**GIVEN PROBLEM**
Reproduce the data from its first line up to and including the line containing "Multibrush Tool is", swapping "Find the location of" for "Determine the position of" and leaving everything else unchanged.

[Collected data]
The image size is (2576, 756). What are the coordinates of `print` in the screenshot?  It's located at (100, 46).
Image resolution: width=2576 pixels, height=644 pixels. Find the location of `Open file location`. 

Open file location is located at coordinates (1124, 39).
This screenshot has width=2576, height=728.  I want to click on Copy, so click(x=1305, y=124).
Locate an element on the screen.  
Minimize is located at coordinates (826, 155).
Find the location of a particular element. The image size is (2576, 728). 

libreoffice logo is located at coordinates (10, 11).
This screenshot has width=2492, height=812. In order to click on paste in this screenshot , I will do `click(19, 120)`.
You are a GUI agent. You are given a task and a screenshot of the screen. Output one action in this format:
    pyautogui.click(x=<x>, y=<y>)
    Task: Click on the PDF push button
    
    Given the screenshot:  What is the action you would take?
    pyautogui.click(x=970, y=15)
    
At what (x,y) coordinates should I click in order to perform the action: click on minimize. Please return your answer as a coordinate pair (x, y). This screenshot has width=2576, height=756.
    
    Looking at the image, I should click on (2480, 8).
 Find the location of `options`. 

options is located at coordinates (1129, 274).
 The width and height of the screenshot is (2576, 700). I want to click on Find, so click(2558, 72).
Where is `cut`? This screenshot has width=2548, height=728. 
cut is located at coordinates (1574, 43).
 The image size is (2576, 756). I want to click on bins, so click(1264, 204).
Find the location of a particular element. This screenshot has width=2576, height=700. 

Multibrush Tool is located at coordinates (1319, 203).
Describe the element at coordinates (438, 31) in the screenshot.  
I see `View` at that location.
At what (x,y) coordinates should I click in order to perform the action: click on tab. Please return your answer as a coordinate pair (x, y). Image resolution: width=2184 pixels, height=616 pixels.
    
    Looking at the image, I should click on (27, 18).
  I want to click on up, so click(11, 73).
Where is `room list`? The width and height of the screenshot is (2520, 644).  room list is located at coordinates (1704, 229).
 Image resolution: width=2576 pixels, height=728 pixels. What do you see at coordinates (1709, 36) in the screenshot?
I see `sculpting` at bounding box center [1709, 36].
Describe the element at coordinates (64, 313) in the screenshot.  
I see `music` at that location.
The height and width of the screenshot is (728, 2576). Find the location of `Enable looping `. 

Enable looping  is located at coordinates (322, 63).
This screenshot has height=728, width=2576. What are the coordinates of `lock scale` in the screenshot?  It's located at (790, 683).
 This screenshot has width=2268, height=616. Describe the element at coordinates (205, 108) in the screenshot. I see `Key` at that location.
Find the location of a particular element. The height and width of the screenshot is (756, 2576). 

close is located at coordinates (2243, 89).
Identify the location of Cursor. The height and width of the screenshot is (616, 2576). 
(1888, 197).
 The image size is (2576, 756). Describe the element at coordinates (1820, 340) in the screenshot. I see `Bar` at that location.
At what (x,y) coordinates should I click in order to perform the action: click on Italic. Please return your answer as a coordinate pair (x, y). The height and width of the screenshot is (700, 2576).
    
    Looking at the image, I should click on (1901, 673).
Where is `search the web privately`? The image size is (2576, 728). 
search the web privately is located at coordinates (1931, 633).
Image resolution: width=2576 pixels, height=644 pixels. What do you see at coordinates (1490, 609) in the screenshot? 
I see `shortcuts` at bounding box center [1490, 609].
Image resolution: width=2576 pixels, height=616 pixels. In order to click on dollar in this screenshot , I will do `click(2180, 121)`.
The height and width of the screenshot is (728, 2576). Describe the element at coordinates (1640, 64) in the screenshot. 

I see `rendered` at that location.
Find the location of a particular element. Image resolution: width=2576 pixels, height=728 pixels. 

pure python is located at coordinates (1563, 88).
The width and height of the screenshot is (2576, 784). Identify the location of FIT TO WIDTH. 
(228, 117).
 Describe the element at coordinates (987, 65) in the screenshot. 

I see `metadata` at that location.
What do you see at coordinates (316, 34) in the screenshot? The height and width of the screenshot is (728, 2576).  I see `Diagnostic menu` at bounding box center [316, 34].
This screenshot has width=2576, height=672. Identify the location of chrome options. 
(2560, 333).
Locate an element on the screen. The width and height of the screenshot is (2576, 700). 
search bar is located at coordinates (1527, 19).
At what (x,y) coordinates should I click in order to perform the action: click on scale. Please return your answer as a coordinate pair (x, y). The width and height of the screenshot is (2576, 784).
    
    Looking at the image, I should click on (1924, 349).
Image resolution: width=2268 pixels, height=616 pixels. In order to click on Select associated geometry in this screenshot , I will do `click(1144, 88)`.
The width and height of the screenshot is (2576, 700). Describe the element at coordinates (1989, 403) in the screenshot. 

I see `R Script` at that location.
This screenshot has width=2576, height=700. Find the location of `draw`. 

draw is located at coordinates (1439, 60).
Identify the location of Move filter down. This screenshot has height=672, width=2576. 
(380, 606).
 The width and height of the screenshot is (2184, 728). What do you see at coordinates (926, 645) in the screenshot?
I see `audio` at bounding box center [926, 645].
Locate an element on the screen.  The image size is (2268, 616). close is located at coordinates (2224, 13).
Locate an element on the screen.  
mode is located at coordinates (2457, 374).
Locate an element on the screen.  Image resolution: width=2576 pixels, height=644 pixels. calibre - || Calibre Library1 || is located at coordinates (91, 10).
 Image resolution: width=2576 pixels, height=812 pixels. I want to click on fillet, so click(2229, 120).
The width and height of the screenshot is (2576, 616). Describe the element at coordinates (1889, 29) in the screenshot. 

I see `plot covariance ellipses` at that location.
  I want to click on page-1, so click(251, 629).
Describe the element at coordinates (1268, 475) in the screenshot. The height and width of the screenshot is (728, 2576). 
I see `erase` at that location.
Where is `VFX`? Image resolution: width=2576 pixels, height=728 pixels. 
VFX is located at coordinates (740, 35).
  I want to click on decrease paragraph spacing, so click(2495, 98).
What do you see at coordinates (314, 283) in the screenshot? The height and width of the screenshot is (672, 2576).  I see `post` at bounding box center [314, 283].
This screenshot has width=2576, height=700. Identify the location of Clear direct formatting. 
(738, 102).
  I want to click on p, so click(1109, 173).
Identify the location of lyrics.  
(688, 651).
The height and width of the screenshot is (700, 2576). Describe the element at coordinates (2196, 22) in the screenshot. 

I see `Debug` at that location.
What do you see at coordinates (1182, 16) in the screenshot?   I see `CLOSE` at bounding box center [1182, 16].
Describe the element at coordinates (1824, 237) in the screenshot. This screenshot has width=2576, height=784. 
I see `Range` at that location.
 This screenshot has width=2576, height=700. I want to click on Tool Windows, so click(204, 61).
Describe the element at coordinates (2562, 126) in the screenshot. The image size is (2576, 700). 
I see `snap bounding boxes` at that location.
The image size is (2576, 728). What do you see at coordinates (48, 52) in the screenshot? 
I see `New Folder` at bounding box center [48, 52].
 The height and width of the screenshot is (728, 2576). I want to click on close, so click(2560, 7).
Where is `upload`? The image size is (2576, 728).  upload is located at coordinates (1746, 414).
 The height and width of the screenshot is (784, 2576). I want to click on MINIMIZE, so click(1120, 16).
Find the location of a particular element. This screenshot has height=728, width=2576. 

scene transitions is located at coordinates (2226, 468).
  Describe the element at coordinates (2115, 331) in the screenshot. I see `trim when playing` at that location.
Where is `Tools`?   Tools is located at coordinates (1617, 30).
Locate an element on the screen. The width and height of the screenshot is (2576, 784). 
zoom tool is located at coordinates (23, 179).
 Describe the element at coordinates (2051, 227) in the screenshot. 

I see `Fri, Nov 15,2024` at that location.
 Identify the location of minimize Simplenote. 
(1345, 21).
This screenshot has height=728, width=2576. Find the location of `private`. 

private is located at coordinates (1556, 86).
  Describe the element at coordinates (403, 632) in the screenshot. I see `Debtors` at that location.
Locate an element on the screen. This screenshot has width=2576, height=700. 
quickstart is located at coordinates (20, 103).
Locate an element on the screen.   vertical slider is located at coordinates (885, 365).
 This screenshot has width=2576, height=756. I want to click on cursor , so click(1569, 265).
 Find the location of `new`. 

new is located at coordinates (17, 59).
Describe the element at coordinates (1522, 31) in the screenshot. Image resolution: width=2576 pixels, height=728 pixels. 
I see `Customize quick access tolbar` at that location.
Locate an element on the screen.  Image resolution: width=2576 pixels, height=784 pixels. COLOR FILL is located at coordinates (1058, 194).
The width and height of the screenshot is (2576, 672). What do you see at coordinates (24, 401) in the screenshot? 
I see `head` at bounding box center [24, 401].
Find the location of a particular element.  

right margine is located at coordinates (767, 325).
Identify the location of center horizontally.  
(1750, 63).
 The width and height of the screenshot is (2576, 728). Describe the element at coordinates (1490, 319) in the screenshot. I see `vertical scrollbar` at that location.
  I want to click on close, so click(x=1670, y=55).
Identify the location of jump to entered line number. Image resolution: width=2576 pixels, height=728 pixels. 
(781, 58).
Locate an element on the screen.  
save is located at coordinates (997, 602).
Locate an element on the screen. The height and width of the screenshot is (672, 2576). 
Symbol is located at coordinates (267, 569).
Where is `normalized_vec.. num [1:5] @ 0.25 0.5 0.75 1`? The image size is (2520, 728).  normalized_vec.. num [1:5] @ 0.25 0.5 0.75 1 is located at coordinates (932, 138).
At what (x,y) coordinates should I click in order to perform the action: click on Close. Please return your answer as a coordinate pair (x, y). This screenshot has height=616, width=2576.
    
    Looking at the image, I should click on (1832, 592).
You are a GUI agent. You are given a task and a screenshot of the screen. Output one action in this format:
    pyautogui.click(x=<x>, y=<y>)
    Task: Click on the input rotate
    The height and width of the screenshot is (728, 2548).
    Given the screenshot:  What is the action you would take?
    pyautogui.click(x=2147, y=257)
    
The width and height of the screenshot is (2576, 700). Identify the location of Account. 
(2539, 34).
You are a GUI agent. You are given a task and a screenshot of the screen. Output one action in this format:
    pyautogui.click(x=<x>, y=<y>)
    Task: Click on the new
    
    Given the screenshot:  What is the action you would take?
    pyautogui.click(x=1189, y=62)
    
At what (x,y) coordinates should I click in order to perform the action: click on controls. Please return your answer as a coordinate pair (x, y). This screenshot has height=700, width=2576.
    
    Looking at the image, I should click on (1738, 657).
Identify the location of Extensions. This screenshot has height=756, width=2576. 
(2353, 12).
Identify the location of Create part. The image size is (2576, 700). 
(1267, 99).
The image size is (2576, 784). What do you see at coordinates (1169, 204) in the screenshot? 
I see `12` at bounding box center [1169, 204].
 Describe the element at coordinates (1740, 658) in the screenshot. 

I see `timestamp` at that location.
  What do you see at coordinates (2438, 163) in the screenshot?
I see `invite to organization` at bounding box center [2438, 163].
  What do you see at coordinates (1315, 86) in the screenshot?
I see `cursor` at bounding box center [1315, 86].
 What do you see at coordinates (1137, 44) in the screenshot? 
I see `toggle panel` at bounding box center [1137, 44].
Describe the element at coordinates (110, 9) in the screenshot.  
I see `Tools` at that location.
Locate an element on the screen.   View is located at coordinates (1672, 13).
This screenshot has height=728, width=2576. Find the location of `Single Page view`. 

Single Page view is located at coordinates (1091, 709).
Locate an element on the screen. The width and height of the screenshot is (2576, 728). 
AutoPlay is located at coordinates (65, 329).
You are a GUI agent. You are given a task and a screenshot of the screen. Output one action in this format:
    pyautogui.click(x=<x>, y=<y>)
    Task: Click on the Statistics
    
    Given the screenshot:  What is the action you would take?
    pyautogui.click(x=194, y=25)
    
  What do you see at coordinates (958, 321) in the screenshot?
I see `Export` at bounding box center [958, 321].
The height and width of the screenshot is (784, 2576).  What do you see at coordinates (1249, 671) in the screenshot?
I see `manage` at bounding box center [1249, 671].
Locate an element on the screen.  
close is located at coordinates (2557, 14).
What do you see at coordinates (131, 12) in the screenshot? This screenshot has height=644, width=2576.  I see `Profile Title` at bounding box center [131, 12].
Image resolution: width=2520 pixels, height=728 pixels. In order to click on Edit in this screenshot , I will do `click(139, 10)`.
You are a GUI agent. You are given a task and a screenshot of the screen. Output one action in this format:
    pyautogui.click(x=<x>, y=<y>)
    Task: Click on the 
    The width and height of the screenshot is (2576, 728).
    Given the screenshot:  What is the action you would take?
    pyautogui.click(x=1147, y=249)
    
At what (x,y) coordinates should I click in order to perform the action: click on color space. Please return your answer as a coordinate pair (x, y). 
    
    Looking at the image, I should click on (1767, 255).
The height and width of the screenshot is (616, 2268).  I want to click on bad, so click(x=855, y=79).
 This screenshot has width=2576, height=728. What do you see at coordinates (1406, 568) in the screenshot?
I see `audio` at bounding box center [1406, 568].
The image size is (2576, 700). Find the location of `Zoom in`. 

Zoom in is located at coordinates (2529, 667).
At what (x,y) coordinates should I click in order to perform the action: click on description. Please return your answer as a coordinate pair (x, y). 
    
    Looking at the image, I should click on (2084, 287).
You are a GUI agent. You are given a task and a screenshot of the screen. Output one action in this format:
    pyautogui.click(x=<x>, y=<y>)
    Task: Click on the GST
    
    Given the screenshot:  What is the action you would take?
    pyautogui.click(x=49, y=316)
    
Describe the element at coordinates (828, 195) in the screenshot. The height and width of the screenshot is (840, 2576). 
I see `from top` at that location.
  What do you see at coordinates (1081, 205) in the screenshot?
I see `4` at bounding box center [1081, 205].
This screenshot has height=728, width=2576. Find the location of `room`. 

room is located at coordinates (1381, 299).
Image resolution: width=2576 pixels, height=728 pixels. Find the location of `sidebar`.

**RESPONSE**
The image size is (2576, 756). What are the coordinates of `print` in the screenshot?  It's located at (100, 46).
Image resolution: width=2576 pixels, height=644 pixels. Determine the position of `Open file location`. 

Open file location is located at coordinates (1124, 39).
This screenshot has width=2576, height=728.  I want to click on Copy, so click(x=1305, y=124).
Locate an element on the screen.  
Minimize is located at coordinates (826, 155).
Determine the position of a particular element. The image size is (2576, 728). 

libreoffice logo is located at coordinates (10, 11).
This screenshot has width=2492, height=812. In order to click on paste in this screenshot , I will do `click(19, 120)`.
You are a GUI agent. You are given a task and a screenshot of the screen. Output one action in this format:
    pyautogui.click(x=<x>, y=<y>)
    Task: Click on the PDF push button
    
    Given the screenshot:  What is the action you would take?
    pyautogui.click(x=970, y=15)
    
At what (x,y) coordinates should I click in order to perform the action: click on minimize. Please return your answer as a coordinate pair (x, y). This screenshot has width=2576, height=756.
    
    Looking at the image, I should click on (2480, 8).
 Determine the position of `options`. 

options is located at coordinates (1129, 274).
 The width and height of the screenshot is (2576, 700). I want to click on Find, so click(2558, 72).
Where is `cut`? This screenshot has width=2548, height=728. 
cut is located at coordinates (1574, 43).
 The image size is (2576, 756). I want to click on bins, so click(1264, 204).
Determine the position of a particular element. This screenshot has width=2576, height=700. 

Multibrush Tool is located at coordinates (1319, 203).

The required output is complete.